Начал хитрить и я: еще днем прятал лопату, а когда выгоняли на работу, залезал под нары. Сидел тихо, как кот, потому что по хатам ходили немецкие патрули. Когда возвращались рабочие, я незаметно присоединялся к колонне. Я так наловчился, что три ночи подряд не выходил на работу. На четвертую — попался. Получилось это потому, что талоны роздали не на месте прибытия, как было раньше, а в дороге.

В хату вошел начальник нашей колонны и вызвал меня.

— Почему не был на работе? — спросил он через переводчика.

— Ботинки порвались, — ответил я.

Начальник озверел и так толкнул меня, что чуть дух не вышиб. Думал, что пристрелит: он любил носиться с револьвером.

Таких «преступников» собралось десять человек: восемь девчат, Вася из деревни Долгий Мох и я. Построили и под конвоем погнали к какому-то высшему начальнику. К нам вышел обер-лейтенант с переводчицей.

— Почему не работали?

Мы в один голос закричали:

— У нас нечего обуть! Мы босые. Не пойдем — зима…

Обер-лейтенант сверкнул глазами, буркнул что-то унтеру и скрылся за дверью.

— На три дня в холодную. Ночью будете копать окопы. Продуктов не получите ни грамма.

— Проучим… Босые будете ходить, — перевела переводчица и ушла.

Весь день просидели на морозе в сарае. Было очень холодно. Зуб не попадал на зуб. В щели заглядывали немцы, хихикали. Мы злились, но сделать ничего не могли.

На всю жизнь запомнится и немецкая «дезинфекция». Немцы собрали одежду и разные лохмотья, что были на нас, и отнесли в баню. Мы собрались в сарае голыми. Я не находил себе места от холода. Тело посинело и скорчилось. Мерз не только я, а все. Старикам, по-моему, было еще холоднее, чем мне.
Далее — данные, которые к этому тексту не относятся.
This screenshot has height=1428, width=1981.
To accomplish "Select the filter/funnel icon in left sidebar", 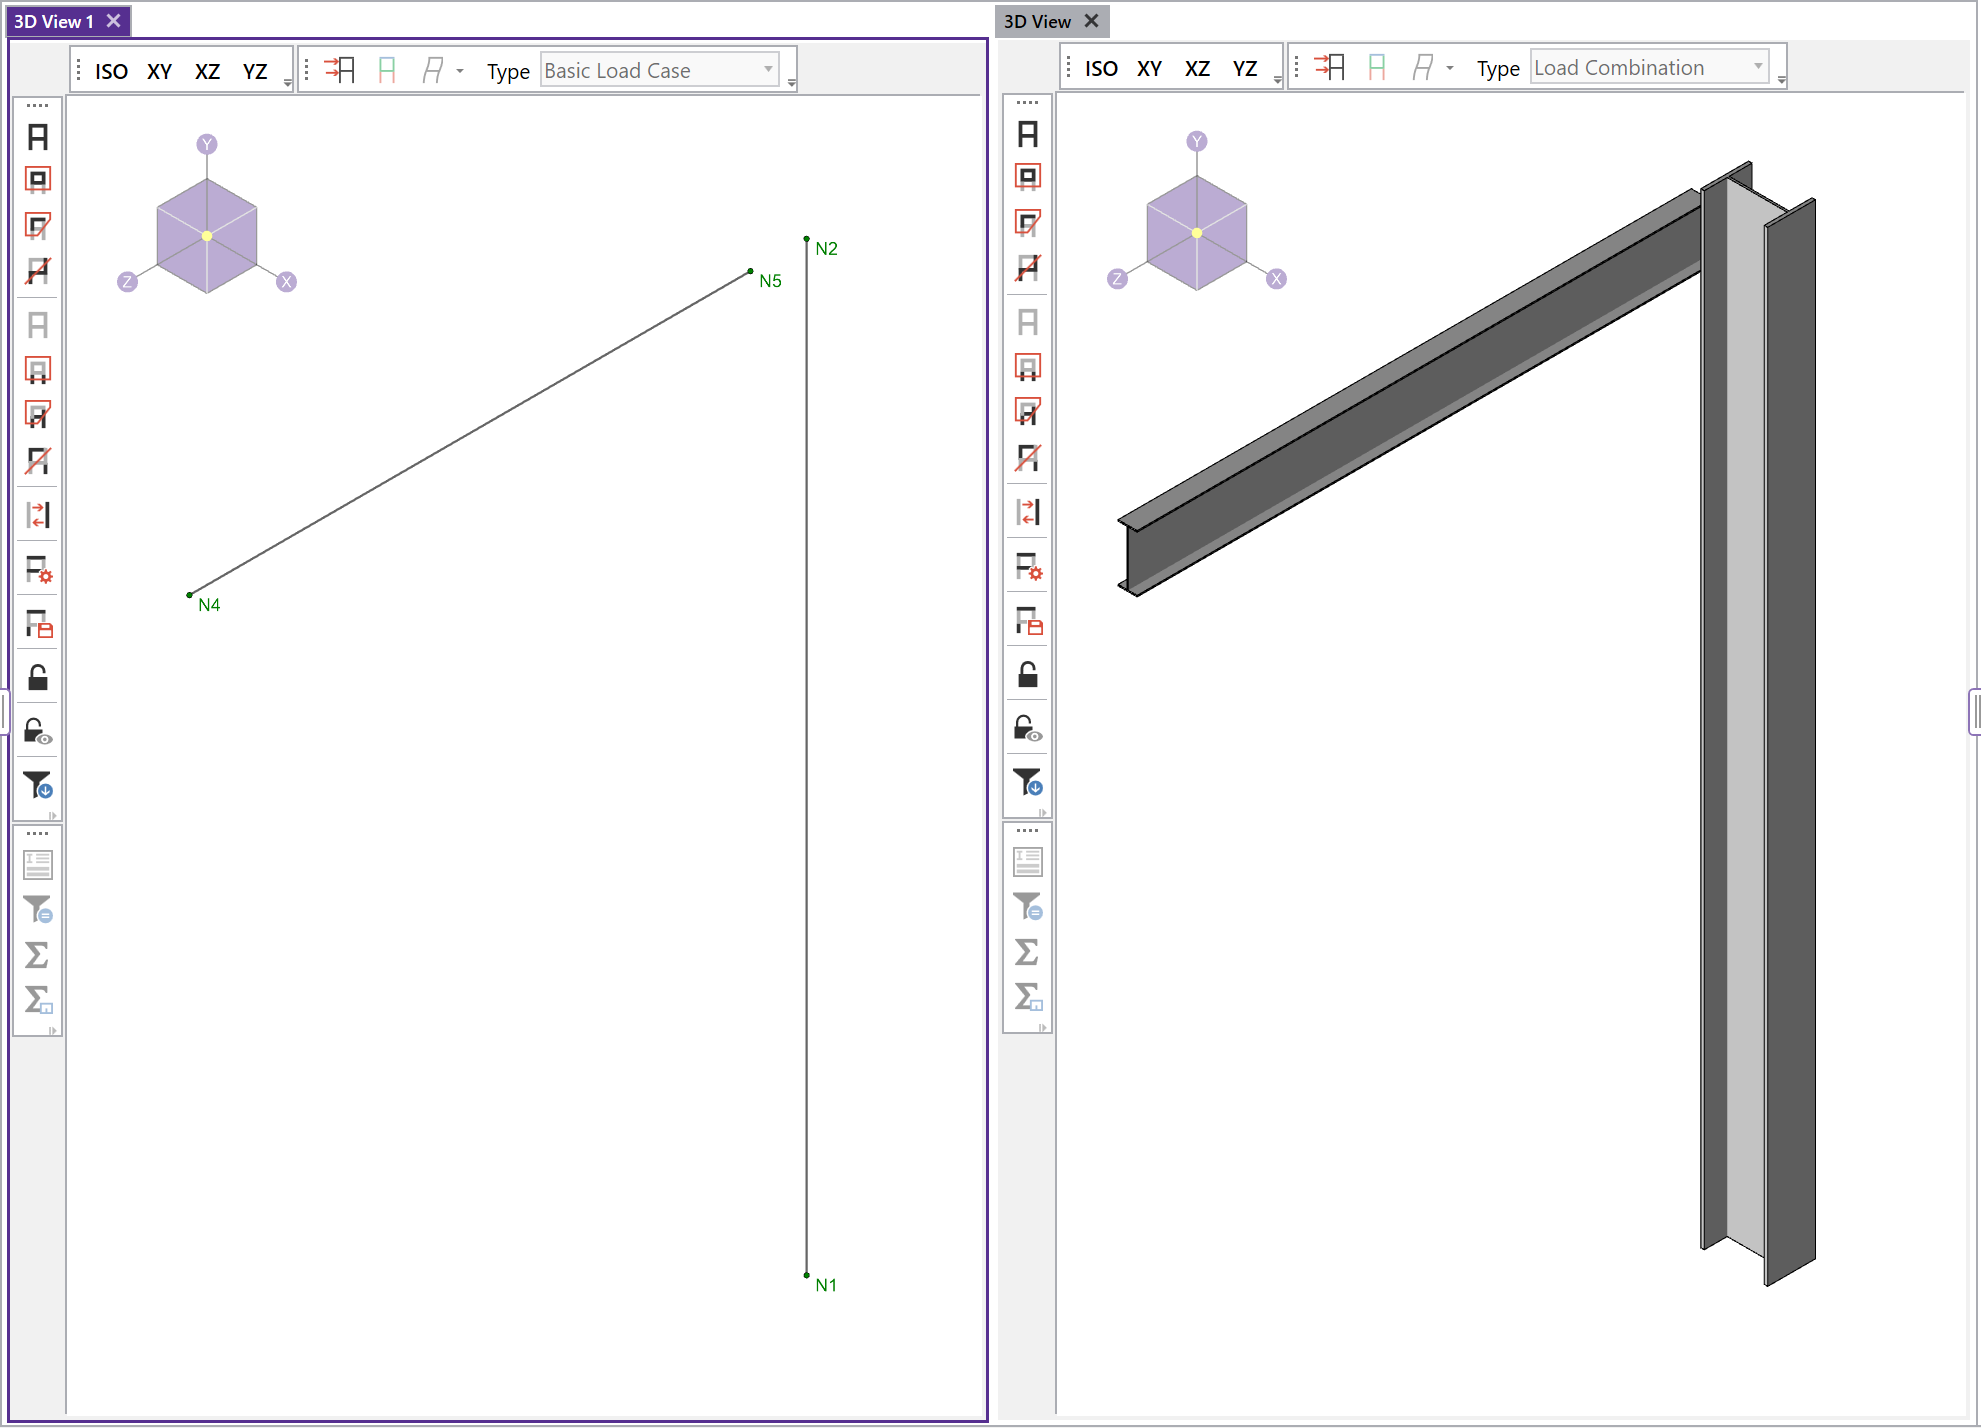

Часа три немцы продержали одежду в бане. Это время показалось мне длиннее, чем вся моя жизнь. После этого я долго кашлял, появился насморк, головные боли. Решил сходить к доктору. Доктор, толстый маленький немец, издалека посмотрел на меня, усмехнулся в короткие усы и что-то пробурчал. Переводчица сказала:

— Доктор говорит: вместо одной нормы надо выполнять две. Это первое лекарство…

Вышел я из «амбулатории» молча, но в сердце моем всё кипело. Если бы можно было, я бы разорвал на кусочки толстую свинью — доктора и немецкого прихвостня — переводчицу.

Весной из Острова нас погнали на запад, к Днепру. Жили в лесу, в бункерах. Каждый день гоняли поправлять дороги. С едой стало еще хуже. Если в Усушках и Острове мы находили кое-какую брошенную крестьянами еду, то тут об этом нечего было и думать. Деревни и в глаза не видели: из лагеря нас не выпускали ни на шаг. Убежать тоже нельзя было: вокруг стояла охрана.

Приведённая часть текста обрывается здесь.